American historian (1893–1985)

LeRoy Reuben Hafen (December 8, 1893 – March 8, 1985) was a historian of the American West and a Latter-day Saint. For many years he was a professor of history at Brigham Young University (BYU).

==Biography==
He was born on December 8, 1893, in Bunkerville, Nevada, to John George Hafen, a polygamist, and Mary Ann Stucki. He attended high school in Cedar City, Utah, for two years and then at the St. George Stake Academy (now Utah Tech University) in St. George, Utah. It was in St. George that Hafen met his wife, Ann Woodbury. They were married on 3 September 1915 in the St. George Temple.

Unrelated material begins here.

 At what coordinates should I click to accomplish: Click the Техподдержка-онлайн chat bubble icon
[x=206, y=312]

He received his bachelor's degree from Brigham Young University. After this he taught school in Bunkerville and then was the principal of Virgin Valley High School. He then pursued graduate studies receiving his master's degree from the University of Utah, writing his dissertation on the Mormon handcart pioneers, and then received his Ph.D. from the University of California, Berkeley. At Berkeley Hafen studied under Herbert E. Bolton.

For 30 years, from 1924 until 1954, Hafen was the Colorado State Historian, and then he taught at BYU for 17 years. While Colorado State Historian Hafen was also the director of the Colorado State Museum and editor of the Colorado Magazine. He also worked as a history professor at the University of Denver. Among other projects as State Historian Hafen oversaw was a diorama of the city of Denver funded through federal work aid projects. In 1947 Hafen served as a visiting professor at the University of Glasgow and in 1949-1950 he has a fellowship at the Huntington Library. Hafen was one of the founders of the Western History Association.

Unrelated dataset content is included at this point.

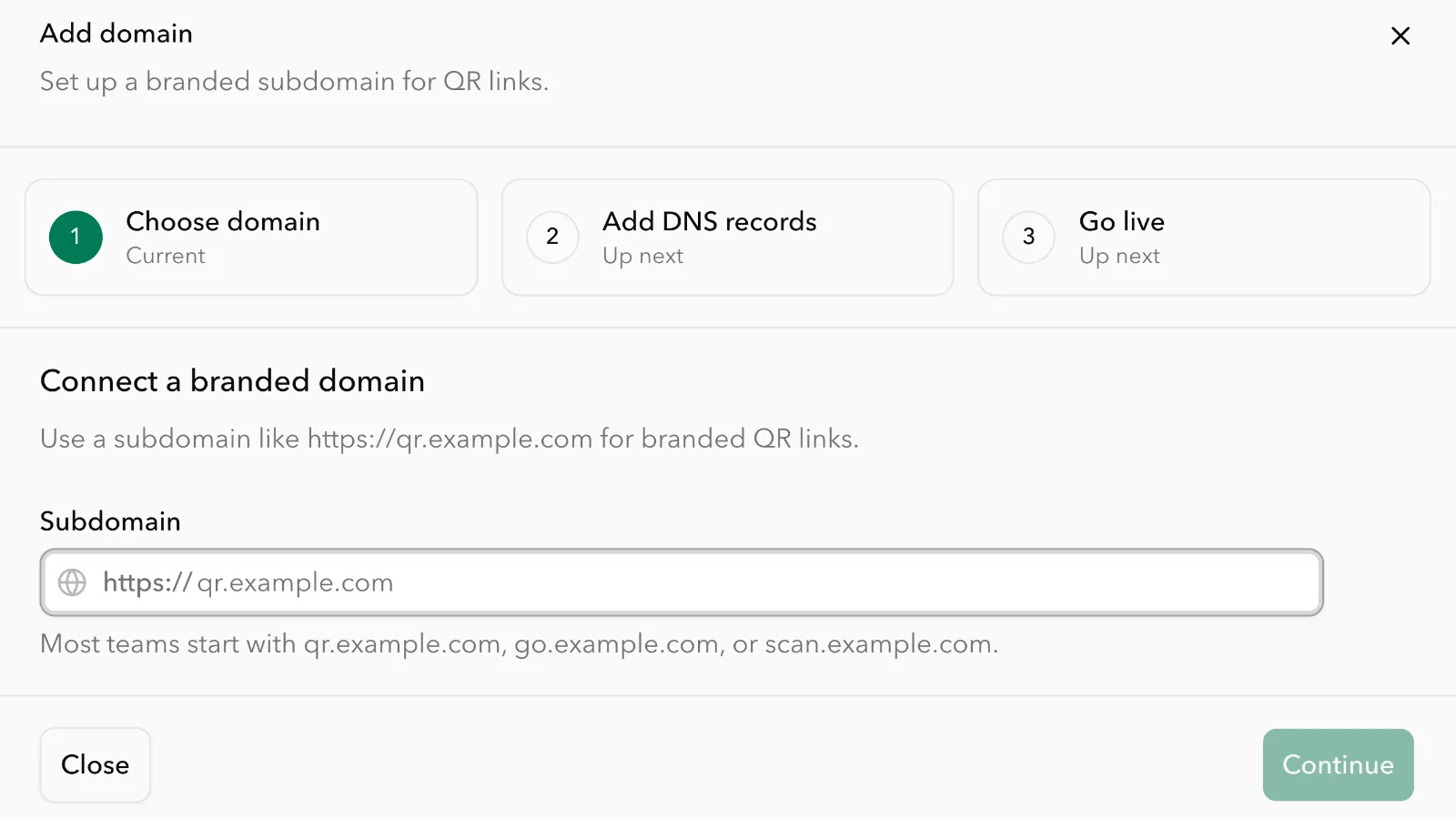Click the Add domain dialog title
Image resolution: width=1456 pixels, height=819 pixels.
[x=116, y=34]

Hafen taught both American and Latin American history at BYU. He and his wife donated a collection of 3000 books and 2000 pamphlets.

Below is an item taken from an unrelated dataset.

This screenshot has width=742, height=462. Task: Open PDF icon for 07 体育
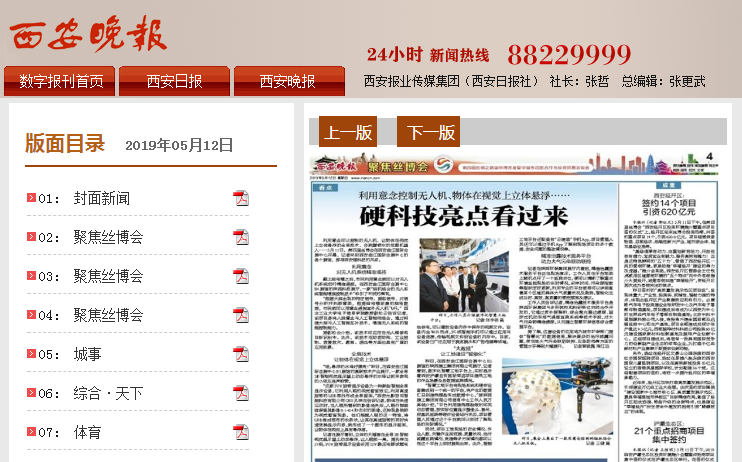click(241, 432)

Among books by Hafen were the history of Colorado, The Indians of Colorado, Handcarts to Zion, Broken Hand: The Life of Thomas Fitzpatrick and a large collection of books on Mountain Men and the fur trade. Hafen edited the collection entitled The Mountain Men and the Fur Trade of the Far West which had 292 biographies by at least 20 different authors. Among the authors whose work appeared in these volumes edited by Hafen were David J. Weber, Abraham P. Nasatir and Carl P. Russell. Hafen also edited Volumes 9, 10 and 11 of the Southwest Historical Series. Hafen also edited (along with his wife Ann) the 14 volume collection of primary sources The Far West and the Rockies, 1820-1875 which was the leading publication of the Arthur H. Clark Company during the 1950s and for the editing of which Arthur H. Clark Jr. had specifically recruited Hafen.

Hafen's book Broken Hand: The Life of Thomas Fitzpatrick involved him in a complex set of interactions to bring it to publication. He originally co-authored it with W. J. Gent with the intent of having it published as a popular history. With the advent of the Great Depression Gent was not able to sell the manuscript. In the summer of 1930 Hafen taught at the University of Colorado and also joined with John Van Male in the formation of The Old West Publishing Company, with the two of them as partners in the business. This ended up being the only book published by the company. Hafen also wrote with Carl C. Rister Western America (1941) which was a text-book on the history of the Trans-Mississippi west in the United States and through 1960 was the only textbook with this as its primary focus.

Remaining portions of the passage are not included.